It’s time for a true balanced-budget requirement for Illinois
For years Illinois politicians have used borrowing and budgeting gimmicks to give the false appearance of balanced budget.
Despite a constitutional requirement to do so, Illinois politicians have not passed a balanced budget since 2001.
The wording in the Illinois Constitution seems clear: “Proposed expenditures shall not exceed funds estimated to be available for the fiscal year as shown in the budget.”
But for years, Illinois lawmakers have skirted around the requirement with borrowing and bad accounting.
House Speaker Mike Madigan attempted to continue this trend in fiscal year 2016, passing a budget through the Illinois General Assembly that would have the state spend nearly $4 billion more than it takes in. Gov. Bruce Rauner vetoed this budget on June 26.
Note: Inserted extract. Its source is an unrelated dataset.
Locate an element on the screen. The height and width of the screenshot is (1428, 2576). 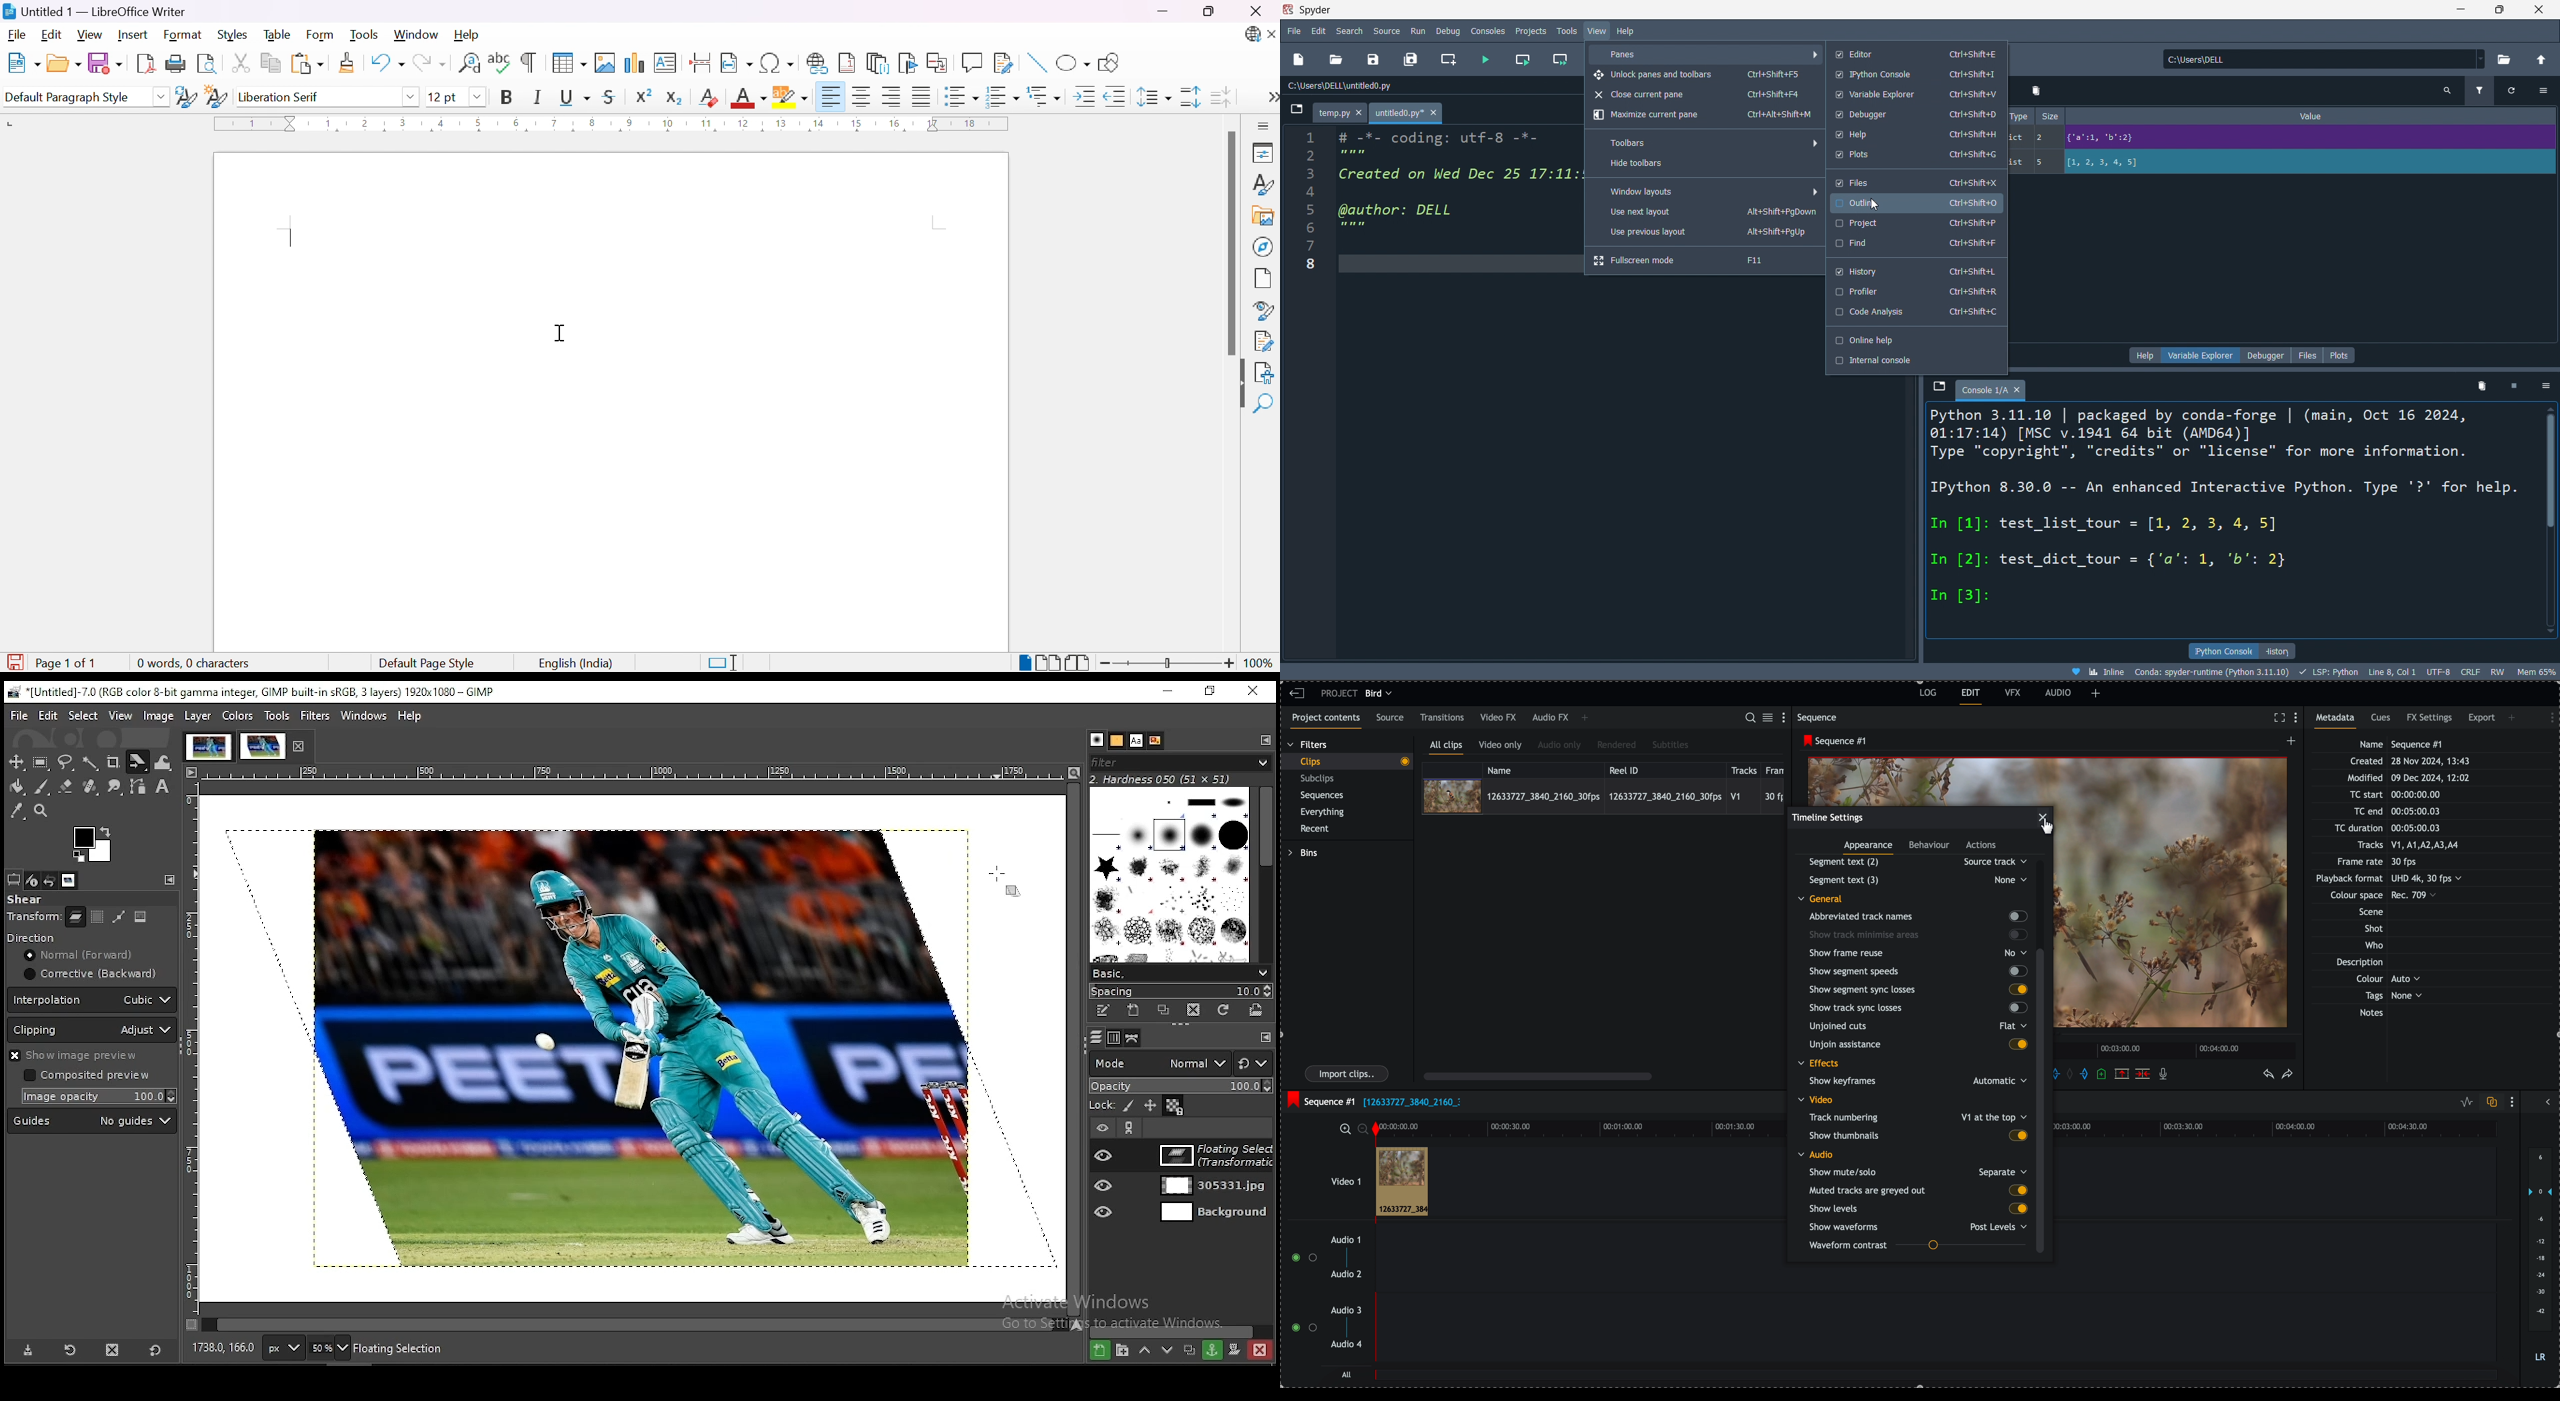
new file is located at coordinates (1299, 61).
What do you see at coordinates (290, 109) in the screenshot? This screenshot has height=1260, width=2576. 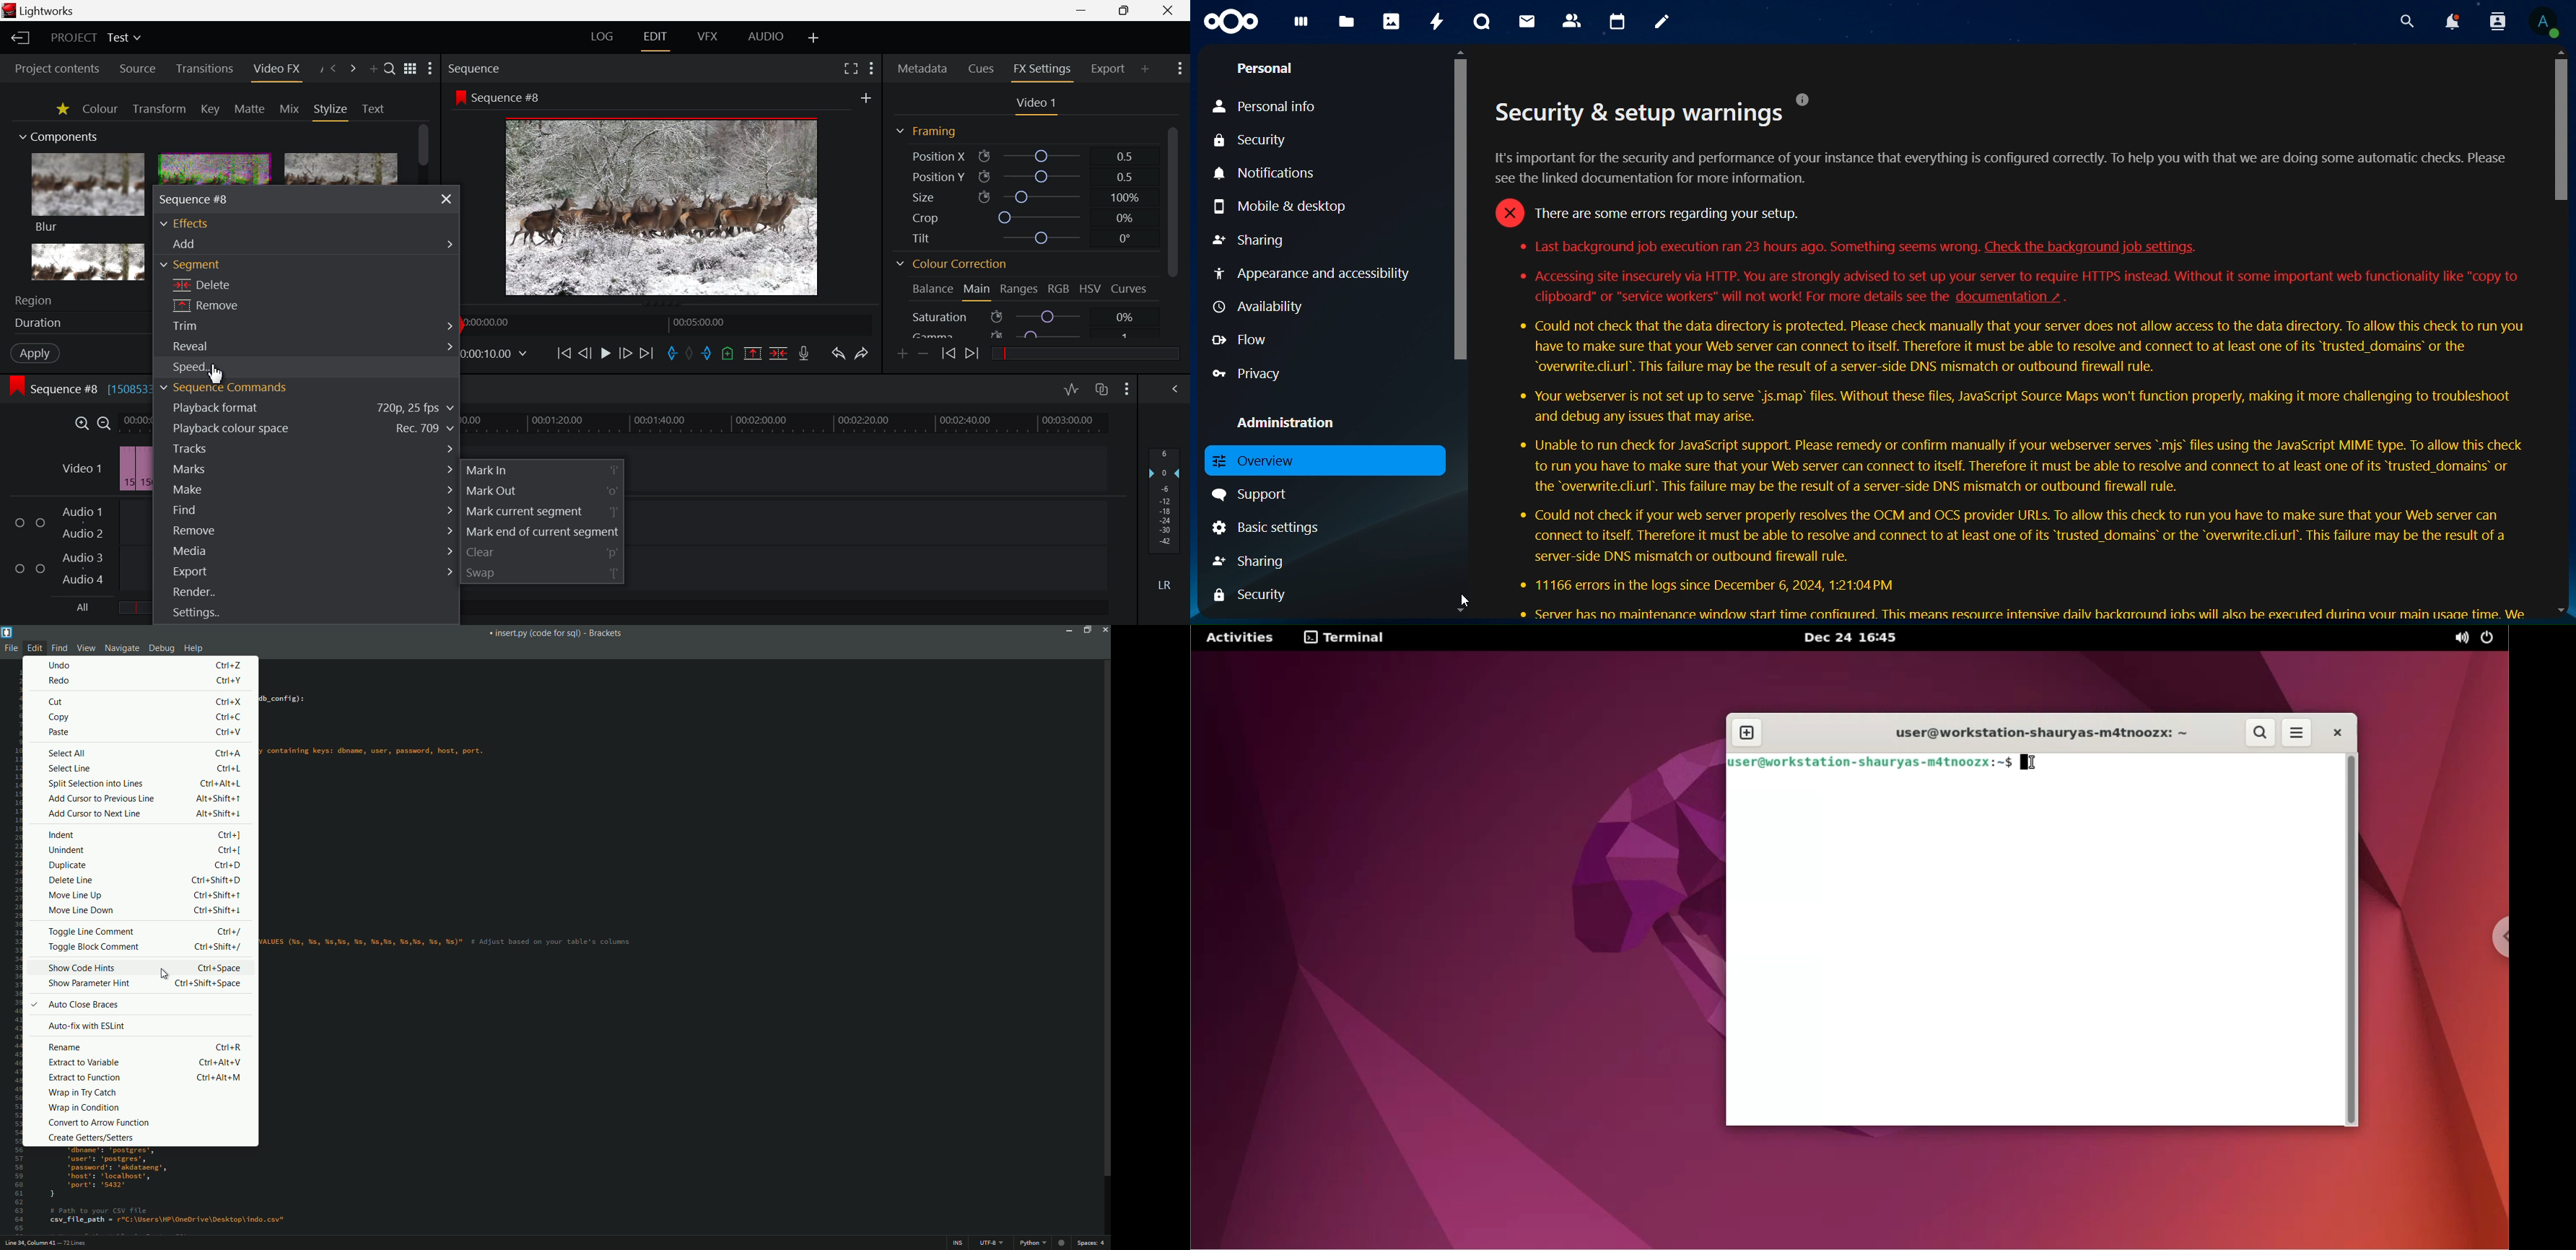 I see `Mix` at bounding box center [290, 109].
Illinois politicians have constantly used borrowing and budgeting gimmicks to present the false appearance of balance. For example:
- In May 2011, less than six months after the General Assembly enacted a 67 percent state income-tax increase, lawmakers passed what they called a balanced budget. In reality, this budget used an accounting gimmick to push more than $1 billion in unpaid bills to the next fiscal year.
- In fiscal year 2010, then-Gov. Pat Quinn borrowed $3.5 billion to fund the state’s pension systems. In fiscal year 2011, Quinn borrowed another $3.7 billion for the same reason.
Unbalanced budgets, gimmicks and deficit spending have been business as usual for far too long in Illinois. What good is a balanced budget requirement if politicians can just skirt around it? The state needs a real balanced-budget requirement – one that includes the following:
- Deficits cannot be carried forward.
- Borrowing, fund sweeps and refinancing debt cannot be counted as revenues.
- The comptroller must complete an independent certification of revenue estimates.
- The comptroller must verify and endorse planned expenditures as less than or equal to revenues estimates.
- The governor must submit the balanced budget and the legislature must approve the budget.
A strong balanced budget requirement means that spending is paid for and promises are kept. Operating within a common-sense fiscal framework would pay huge dividends to the state’s fiscal future.